▼

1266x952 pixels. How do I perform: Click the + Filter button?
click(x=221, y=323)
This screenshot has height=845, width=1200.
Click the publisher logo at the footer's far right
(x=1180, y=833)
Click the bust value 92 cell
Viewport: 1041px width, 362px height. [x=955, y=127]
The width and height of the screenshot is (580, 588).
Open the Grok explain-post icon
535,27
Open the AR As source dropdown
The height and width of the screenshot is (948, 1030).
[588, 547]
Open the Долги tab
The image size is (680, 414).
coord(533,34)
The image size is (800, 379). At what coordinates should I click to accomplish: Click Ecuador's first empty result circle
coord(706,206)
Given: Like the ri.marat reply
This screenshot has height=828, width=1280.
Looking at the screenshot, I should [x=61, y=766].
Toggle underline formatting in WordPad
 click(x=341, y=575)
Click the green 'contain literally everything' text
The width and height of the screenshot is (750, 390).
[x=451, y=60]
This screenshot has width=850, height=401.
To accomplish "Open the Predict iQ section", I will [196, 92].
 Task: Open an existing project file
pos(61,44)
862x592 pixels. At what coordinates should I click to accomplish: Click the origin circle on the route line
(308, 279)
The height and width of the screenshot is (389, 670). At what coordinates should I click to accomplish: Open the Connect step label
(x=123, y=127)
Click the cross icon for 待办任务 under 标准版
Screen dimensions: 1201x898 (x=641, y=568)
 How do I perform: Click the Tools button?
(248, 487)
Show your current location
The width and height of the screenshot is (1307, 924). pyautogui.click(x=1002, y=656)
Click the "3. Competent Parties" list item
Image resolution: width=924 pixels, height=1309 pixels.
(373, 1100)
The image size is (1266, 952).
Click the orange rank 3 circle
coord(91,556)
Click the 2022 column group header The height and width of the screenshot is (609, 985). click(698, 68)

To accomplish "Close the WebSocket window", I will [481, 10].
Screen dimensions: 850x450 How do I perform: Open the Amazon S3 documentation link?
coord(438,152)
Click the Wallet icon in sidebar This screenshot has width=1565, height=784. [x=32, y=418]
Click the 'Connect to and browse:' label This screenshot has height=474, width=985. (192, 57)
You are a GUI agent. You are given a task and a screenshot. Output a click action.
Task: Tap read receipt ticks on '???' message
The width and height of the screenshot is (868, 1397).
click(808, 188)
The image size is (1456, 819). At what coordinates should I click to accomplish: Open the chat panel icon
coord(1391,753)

▲

#### [Problem requirements]
The reply must consist solely of the lines from the one containing "Screen dimensions: 850x450" through the last line of the data, reproduced exactly.

#### [Exercise solution]
Screen dimensions: 850x450 How do I perform: Open the Amazon S3 documentation link?
coord(438,152)
Click the Wallet icon in sidebar This screenshot has width=1565, height=784. [x=32, y=418]
Click the 'Connect to and browse:' label This screenshot has height=474, width=985. (192, 57)
You are a GUI agent. You are given a task and a screenshot. Output a click action.
Task: Tap read receipt ticks on '???' message
The width and height of the screenshot is (868, 1397).
click(808, 188)
The image size is (1456, 819). At what coordinates should I click to accomplish: Open the chat panel icon
coord(1391,753)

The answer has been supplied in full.